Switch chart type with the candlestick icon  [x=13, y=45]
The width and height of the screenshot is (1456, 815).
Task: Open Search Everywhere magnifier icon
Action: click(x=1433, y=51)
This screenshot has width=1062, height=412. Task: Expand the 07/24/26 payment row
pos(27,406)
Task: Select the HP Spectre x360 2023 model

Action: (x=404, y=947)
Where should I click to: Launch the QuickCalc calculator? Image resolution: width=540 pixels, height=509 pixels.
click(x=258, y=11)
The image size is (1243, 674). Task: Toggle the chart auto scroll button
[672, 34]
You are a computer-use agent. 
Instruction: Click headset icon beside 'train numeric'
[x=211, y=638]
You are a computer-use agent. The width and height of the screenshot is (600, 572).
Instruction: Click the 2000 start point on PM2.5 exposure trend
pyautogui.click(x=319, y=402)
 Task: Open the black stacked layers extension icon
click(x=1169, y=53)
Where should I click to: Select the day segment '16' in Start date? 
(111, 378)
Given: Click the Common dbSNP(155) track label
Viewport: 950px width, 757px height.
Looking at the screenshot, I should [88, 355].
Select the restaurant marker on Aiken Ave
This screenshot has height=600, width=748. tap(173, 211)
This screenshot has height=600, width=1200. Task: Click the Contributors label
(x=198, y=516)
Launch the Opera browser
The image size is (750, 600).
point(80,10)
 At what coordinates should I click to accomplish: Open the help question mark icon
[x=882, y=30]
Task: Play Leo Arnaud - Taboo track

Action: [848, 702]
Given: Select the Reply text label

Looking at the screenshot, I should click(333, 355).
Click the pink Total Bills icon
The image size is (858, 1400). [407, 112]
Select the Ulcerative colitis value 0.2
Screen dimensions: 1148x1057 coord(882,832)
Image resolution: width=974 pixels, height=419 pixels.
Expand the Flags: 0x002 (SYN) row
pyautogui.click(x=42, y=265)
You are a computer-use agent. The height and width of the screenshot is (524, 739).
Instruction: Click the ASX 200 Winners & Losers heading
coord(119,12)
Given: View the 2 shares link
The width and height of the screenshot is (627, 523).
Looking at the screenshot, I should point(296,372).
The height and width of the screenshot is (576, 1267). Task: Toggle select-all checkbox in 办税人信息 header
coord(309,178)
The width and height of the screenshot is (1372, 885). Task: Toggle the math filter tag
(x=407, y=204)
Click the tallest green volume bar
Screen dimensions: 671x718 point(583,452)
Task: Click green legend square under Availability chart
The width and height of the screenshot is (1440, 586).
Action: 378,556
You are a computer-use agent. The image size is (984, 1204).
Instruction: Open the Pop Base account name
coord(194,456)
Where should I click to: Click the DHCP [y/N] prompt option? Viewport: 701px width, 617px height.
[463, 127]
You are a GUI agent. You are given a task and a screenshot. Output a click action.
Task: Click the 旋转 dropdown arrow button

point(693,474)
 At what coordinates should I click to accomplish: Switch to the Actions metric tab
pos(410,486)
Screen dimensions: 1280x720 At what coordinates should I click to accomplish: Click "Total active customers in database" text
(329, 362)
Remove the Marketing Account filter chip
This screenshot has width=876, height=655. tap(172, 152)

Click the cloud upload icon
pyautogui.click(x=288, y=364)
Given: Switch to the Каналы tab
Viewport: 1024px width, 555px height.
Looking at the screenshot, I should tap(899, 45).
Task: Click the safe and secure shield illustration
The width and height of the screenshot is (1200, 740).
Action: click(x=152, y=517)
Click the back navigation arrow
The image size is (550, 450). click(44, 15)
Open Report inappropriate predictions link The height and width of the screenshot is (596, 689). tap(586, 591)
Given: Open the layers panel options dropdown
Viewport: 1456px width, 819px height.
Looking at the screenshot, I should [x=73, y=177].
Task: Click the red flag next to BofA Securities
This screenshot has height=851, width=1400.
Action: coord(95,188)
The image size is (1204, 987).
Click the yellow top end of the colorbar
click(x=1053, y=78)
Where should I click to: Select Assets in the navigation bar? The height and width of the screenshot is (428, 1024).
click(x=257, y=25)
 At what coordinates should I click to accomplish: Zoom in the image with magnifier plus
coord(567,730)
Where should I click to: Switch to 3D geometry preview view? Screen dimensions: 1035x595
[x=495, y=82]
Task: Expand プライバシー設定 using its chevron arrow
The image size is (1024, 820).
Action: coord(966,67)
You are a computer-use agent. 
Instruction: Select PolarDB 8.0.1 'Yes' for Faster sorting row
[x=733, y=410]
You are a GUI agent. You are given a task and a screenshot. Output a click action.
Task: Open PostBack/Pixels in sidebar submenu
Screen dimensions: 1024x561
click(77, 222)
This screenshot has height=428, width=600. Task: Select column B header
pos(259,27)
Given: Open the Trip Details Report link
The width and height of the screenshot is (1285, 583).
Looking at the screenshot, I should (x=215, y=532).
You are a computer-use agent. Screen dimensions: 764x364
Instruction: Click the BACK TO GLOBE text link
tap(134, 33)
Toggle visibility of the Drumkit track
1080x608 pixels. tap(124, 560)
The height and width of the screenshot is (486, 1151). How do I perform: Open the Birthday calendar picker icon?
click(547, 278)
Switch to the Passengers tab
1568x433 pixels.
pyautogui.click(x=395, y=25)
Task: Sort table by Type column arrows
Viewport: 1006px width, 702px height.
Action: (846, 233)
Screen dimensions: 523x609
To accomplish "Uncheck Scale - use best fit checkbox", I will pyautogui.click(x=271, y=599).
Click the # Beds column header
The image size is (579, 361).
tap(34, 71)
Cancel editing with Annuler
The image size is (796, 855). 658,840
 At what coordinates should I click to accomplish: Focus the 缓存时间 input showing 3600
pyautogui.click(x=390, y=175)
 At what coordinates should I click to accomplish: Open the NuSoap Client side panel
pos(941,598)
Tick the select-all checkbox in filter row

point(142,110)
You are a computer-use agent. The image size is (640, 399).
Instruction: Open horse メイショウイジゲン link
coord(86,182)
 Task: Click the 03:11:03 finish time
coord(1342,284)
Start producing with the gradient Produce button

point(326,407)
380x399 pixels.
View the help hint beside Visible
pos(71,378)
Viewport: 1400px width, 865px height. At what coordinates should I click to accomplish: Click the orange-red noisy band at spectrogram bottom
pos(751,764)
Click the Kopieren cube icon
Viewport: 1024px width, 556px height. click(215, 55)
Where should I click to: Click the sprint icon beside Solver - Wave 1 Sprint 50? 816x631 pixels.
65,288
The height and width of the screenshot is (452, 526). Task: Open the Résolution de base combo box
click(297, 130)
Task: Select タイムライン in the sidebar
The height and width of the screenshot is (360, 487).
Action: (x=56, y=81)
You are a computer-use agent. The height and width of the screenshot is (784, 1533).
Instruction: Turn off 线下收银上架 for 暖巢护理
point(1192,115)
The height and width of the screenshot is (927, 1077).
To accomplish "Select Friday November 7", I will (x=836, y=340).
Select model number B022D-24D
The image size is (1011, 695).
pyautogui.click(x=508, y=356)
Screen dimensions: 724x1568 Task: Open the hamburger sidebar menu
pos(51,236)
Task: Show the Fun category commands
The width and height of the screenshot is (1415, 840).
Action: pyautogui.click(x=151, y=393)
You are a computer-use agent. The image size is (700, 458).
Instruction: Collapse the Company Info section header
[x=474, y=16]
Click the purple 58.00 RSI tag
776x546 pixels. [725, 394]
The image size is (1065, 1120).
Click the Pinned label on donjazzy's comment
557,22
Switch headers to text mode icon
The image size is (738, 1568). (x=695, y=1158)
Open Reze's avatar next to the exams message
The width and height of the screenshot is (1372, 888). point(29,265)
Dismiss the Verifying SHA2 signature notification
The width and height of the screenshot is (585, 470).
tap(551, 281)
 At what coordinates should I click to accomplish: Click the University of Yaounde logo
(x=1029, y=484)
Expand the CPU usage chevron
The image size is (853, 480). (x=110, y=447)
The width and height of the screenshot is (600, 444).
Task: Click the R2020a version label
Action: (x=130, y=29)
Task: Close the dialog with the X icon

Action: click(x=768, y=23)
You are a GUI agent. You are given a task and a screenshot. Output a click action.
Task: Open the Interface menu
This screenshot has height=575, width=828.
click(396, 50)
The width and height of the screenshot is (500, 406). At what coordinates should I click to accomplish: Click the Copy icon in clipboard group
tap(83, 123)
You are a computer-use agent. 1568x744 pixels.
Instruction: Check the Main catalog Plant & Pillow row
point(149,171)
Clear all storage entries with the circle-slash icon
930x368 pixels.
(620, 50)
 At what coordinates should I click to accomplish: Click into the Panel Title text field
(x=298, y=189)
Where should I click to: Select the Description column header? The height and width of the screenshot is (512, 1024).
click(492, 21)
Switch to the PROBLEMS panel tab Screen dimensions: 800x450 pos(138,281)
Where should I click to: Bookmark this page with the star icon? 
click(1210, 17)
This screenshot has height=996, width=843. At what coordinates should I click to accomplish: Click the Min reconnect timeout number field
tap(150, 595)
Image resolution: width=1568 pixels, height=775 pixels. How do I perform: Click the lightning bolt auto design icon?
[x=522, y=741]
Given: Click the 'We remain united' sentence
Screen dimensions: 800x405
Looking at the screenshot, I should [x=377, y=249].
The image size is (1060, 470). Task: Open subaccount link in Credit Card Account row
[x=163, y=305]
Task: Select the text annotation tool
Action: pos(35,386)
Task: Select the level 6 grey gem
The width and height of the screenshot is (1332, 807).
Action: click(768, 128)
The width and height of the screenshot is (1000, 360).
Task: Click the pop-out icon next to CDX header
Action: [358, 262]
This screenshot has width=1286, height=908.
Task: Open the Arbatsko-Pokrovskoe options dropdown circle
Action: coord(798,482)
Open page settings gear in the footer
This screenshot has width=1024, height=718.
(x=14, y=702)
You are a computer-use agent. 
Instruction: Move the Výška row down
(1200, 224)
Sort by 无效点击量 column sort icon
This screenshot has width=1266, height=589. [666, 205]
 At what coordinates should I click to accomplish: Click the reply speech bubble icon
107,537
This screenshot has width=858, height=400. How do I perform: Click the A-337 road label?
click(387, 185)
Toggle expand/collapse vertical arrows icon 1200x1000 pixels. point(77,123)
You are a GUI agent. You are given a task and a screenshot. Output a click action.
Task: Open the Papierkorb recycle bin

+---+

> Instructions to follow: Taking the entries above, write out exactly the lines starting with the line containing "This screenshot has height=996, width=843." and going on through the line containing "Given: Click the 'We remain united' sentence", both included, and nothing else.

> Output for this task:
This screenshot has height=996, width=843. At what coordinates should I click to accomplish: Click the Min reconnect timeout number field
tap(150, 595)
Image resolution: width=1568 pixels, height=775 pixels. How do I perform: Click the lightning bolt auto design icon?
[x=522, y=741]
Given: Click the 'We remain united' sentence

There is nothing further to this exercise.